Maintenant, je voudrais dire que j’aime le Maroc et que la plupart des ingés marocains que je connais sont brillants. Mais je pense que Casashore, en revanche est une espèce d’arnaque… bien involontaire et tenant à des raisons socio-démographiques. Je m’installe aujourd’hui dans un nouveaux pays en 6 mois en général et je suis rentable dès la première année. Le nombre d’ingénieurs marocains disponible localement n’est pas raisonnable et suffisant pour faire face à la demande immédiate. Les efforts de formations et de scolarisation sont très intéressants… à horizon de 10 à 15 ans. C’est tout le problème. Nous verrons alors. En revanche, alors que nous ne sommes qu’une PME, nous avons recrutés 110 personnes en 2007 (essentiellement Java-.Net). Nous avons déjà recruté 80 personnes nettes de TO en 2008 (Java, Embedded C- PHP), soit près de 200 en 20 mois. Je sais que nous n’aurions pas réussi ça Casa..Je conteste donc, même s’il y a du vrai, comme dans tous les pays émergents, que les roumains quitteraient la Roumanie. Je peux même vous dire qu’en ce moment, c’est plutôt ceux qui sont partis qui reviennent.

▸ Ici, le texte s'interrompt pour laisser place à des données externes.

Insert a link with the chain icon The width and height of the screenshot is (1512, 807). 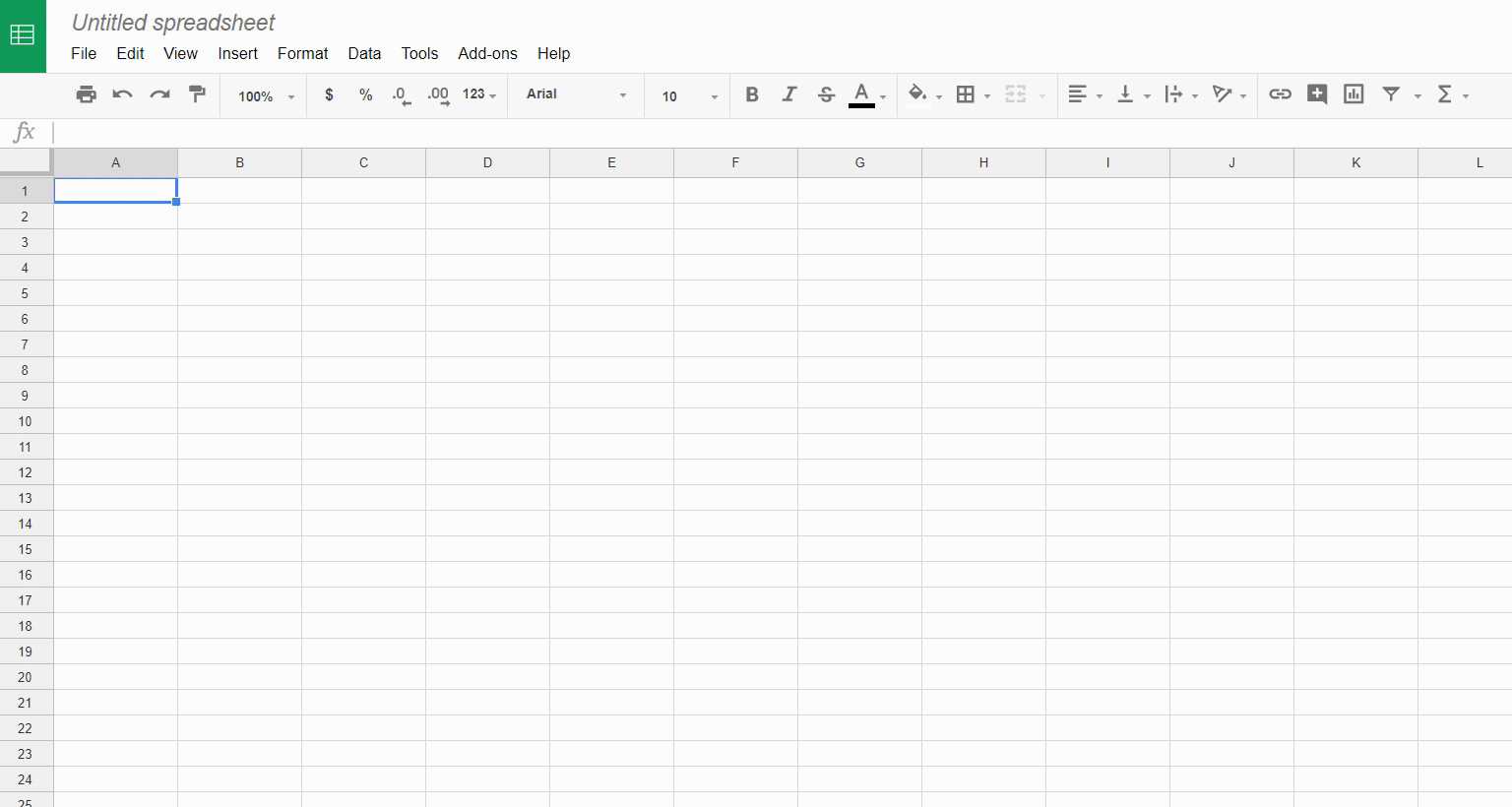(x=1280, y=94)
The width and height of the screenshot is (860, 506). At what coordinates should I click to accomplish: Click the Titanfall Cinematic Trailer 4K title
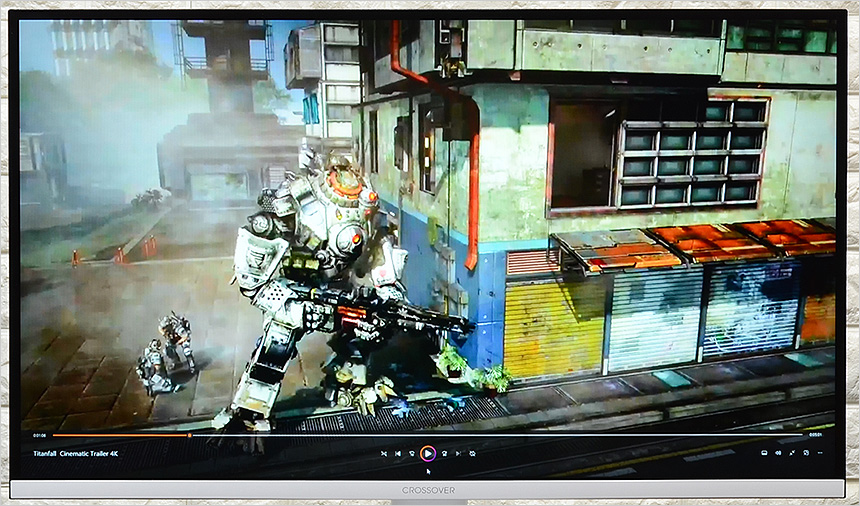pyautogui.click(x=75, y=454)
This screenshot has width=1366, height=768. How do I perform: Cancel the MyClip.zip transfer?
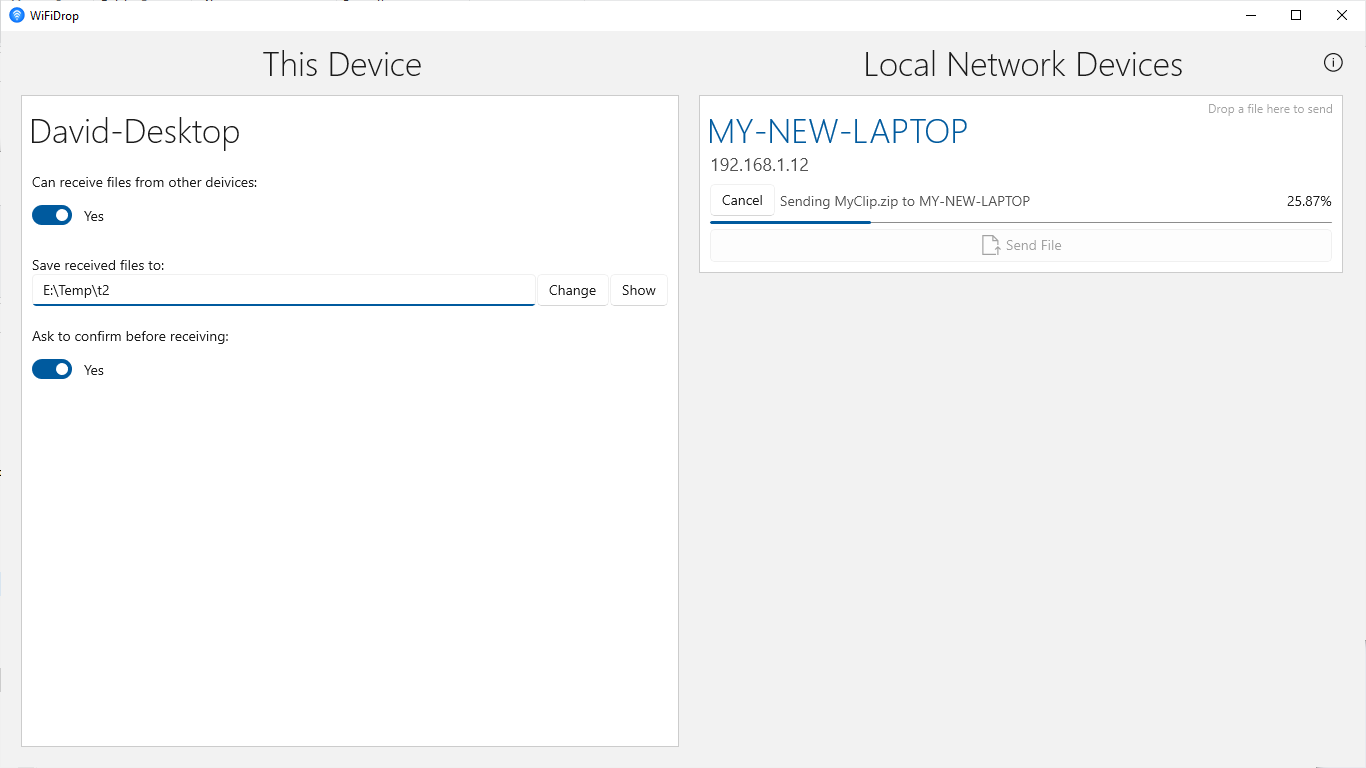(742, 200)
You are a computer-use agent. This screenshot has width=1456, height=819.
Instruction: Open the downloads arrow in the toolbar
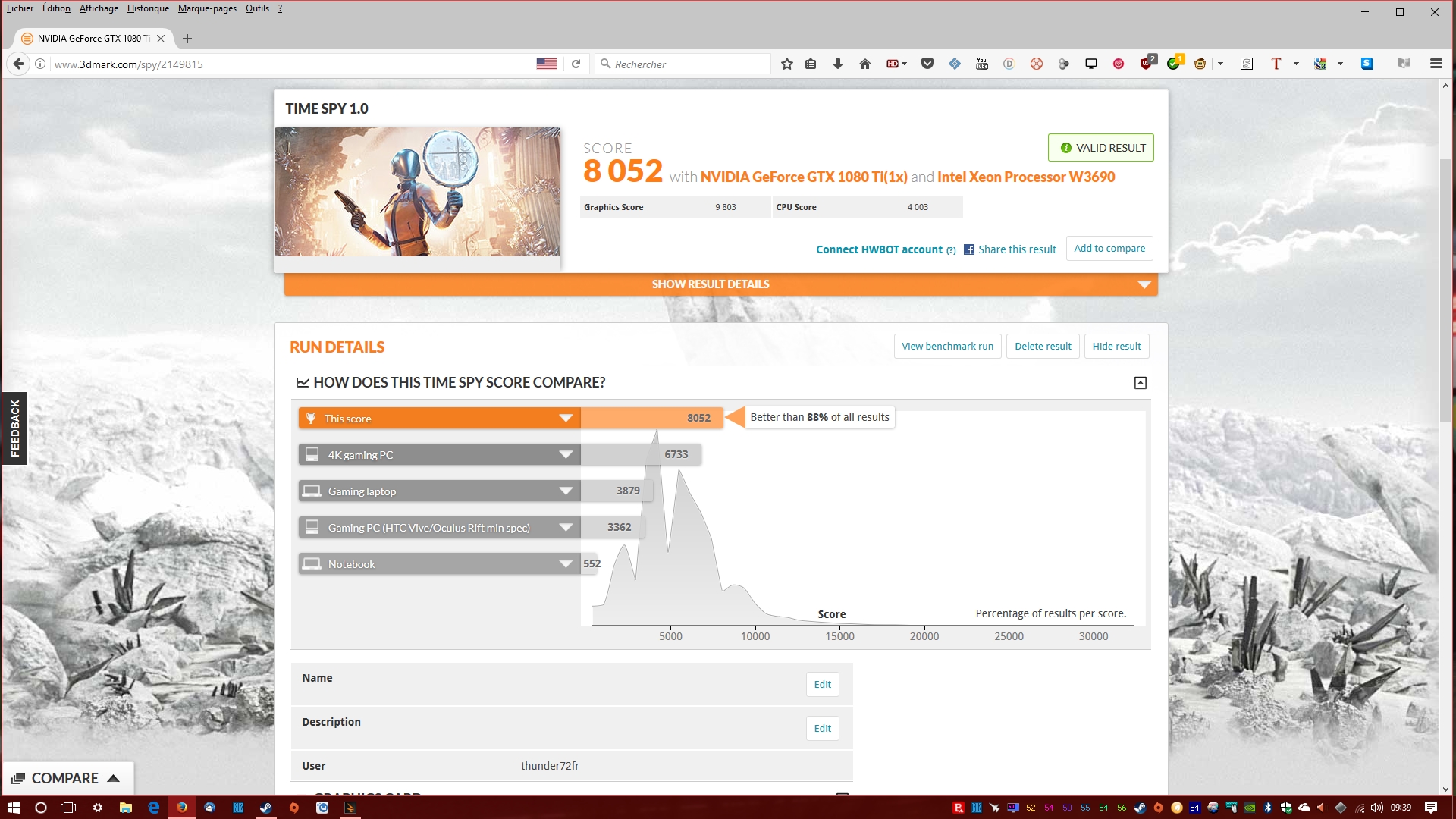click(838, 64)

J’ajouterai un dernier point, Casashore ne semble intéresser pratiquement QUE les entreprises IT françaises. La plupart du temps pour des mauvaises raisons… lorsque leurs propres cadres ne sont pas fichus de parler anglais. Ce n’est pas très bon signe à l’heure où les projets sont caractérisés par une très grande internationalisation des équipes. Un certain nombre de clients français viennent chercher chez nous les ressources anglo-francophones qu’ils ne trouvent pas en France. Dans l’économie de la connaissance, le marché de l’ingénierie est un marché global et forcément multiculturel. C’est très bien comme ça et cette tendance n’est pas prête de s’inverser ( http://blog.pentalog.fr/design-to-cost-productivite/en-facturant-3-continents-au-premier-semestre-pentalog-devient-lamazon-du-service-informatique/ ).
A mon avis, la cause du nombre insuffisant d’ingénieurs en informatique c’est que les principales écoles publiques gratuites marocaines qui forme dans se domaine sont réservées à une élite de matheux, triés sur le volet, qui sont passés par les nombreux filtres que sont le Bac sciences maths, les écoles préparatoires et autres tests d’admission orientés qui se focalisent sur des compétences mathématique qui seront rarement utilisée dans la plupart des spécialisations des nouvelles téchnologie. Par exemple le métier de Programmeur repose plus sur la logique que la connaissance par coeur des différentes forumles et théorèmes plus ou moins avancés
L’option qui reste, celle que j’ai suivie, c’est de s’inscrire dans l’une des écoles privées moins séléctives en ce qui concerne les compétences mathématiques, à condition bien sûr qu’on aie les moyens pour payer les frais de scolarité ainsi que du logement éventuel, ce qui n’est pas une possibilité pour la majorité des bacheliers.
De nombreux bon programmeurs sont issus de domaines différent autres que les spécialisations en mathématiques. Il faut donc DEMOCRATISER l’accès au formations en NTIC pour ésperer répondre aux besoins du marché de l’emploi.
MasterGeek, programmeur dans une société multinationale de production de jeux vidéos au Maroc.